• **PROVIDED PASSAGE**

TargetAgg¶
Computes a streaming aggregate of the target values.
This transformer is identical to feature_extraction.Agg
, the only difference is that it operates on the target rather than on a feature. At each step, the running statistic how
of target values in group by
is updated with the target. It is therefore a supervised transformer.
Parameters¶
-
by (Union[str, List[str], NoneType])
The feature by which to group the target values. All the data is included in the aggregate if this is
None
. -
how (river.stats.base.Univariate)
The statistic to compute.
-
target_name – defaults to
y
The target name which is used in the result.

• **PROVIDED MATERIAL**
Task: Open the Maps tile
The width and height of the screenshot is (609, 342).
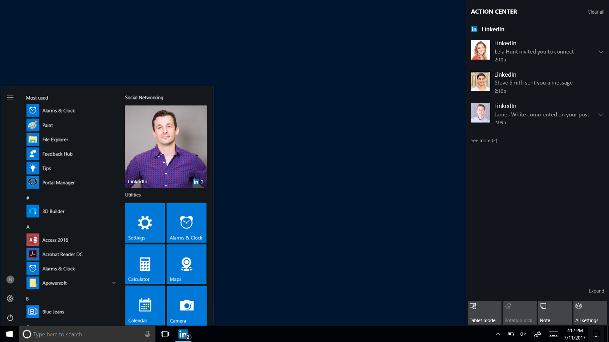Action: [186, 264]
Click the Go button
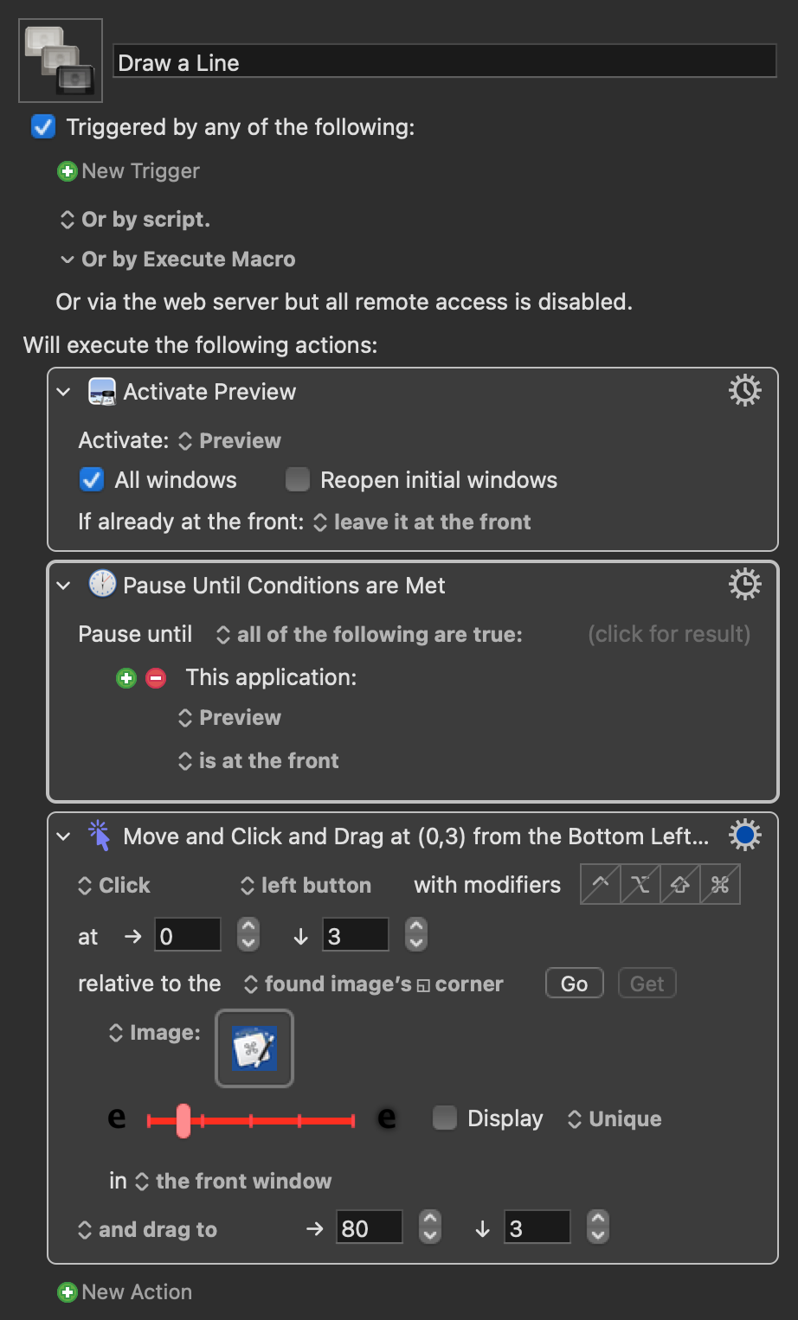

• **WHAT IS BEING ASKED**
Reproduce the TargetAgg documentation above word for word, from its heading through the final parameter description.

• **FINISHED EXERCISE**
TargetAgg¶
Computes a streaming aggregate of the target values.
This transformer is identical to feature_extraction.Agg
, the only difference is that it operates on the target rather than on a feature. At each step, the running statistic how
of target values in group by
is updated with the target. It is therefore a supervised transformer.
Parameters¶
-
by (Union[str, List[str], NoneType])
The feature by which to group the target values. All the data is included in the aggregate if this is
None
. -
how (river.stats.base.Univariate)
The statistic to compute.
-
target_name – defaults to
y
The target name which is used in the result.